*Problem statement*
Give the data again in full, exactly as written below.

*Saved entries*
= = =
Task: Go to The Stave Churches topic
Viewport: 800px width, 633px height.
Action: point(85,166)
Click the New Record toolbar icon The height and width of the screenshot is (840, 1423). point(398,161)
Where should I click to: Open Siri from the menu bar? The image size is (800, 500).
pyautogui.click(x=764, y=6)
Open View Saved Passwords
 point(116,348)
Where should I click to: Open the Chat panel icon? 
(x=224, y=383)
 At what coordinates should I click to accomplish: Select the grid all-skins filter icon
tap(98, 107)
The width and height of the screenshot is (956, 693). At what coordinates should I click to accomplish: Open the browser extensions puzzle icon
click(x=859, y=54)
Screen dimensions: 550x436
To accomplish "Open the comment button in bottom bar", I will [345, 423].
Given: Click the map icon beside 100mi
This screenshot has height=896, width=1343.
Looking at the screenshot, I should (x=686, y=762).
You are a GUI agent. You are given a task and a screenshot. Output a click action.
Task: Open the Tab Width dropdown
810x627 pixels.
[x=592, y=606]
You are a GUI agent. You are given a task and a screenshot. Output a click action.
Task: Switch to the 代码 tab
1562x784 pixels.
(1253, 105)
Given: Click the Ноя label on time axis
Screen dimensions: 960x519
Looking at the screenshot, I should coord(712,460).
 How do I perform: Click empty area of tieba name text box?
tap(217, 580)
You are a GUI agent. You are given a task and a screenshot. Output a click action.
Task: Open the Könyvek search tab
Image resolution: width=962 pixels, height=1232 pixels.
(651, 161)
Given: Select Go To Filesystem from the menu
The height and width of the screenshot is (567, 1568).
= = =
*Exercise response*
Task: Go to The Stave Churches topic
Viewport: 800px width, 633px height.
Action: point(85,166)
Click the New Record toolbar icon The height and width of the screenshot is (840, 1423). point(398,161)
Where should I click to: Open Siri from the menu bar? The image size is (800, 500).
pyautogui.click(x=764, y=6)
Open View Saved Passwords
 point(116,348)
Where should I click to: Open the Chat panel icon? 
(x=224, y=383)
 At what coordinates should I click to accomplish: Select the grid all-skins filter icon
tap(98, 107)
The width and height of the screenshot is (956, 693). At what coordinates should I click to accomplish: Open the browser extensions puzzle icon
click(x=859, y=54)
Screen dimensions: 550x436
To accomplish "Open the comment button in bottom bar", I will [345, 423].
Given: Click the map icon beside 100mi
This screenshot has height=896, width=1343.
Looking at the screenshot, I should (x=686, y=762).
You are a GUI agent. You are given a task and a screenshot. Output a click action.
Task: Open the Tab Width dropdown
810x627 pixels.
[x=592, y=606]
You are a GUI agent. You are given a task and a screenshot. Output a click action.
Task: Switch to the 代码 tab
1562x784 pixels.
(1253, 105)
Given: Click the Ноя label on time axis
Screen dimensions: 960x519
Looking at the screenshot, I should coord(712,460).
 How do I perform: Click empty area of tieba name text box?
tap(217, 580)
You are a GUI agent. You are given a task and a screenshot. Output a click action.
Task: Open the Könyvek search tab
Image resolution: width=962 pixels, height=1232 pixels.
(651, 161)
Given: Select Go To Filesystem from the menu
The height and width of the screenshot is (567, 1568).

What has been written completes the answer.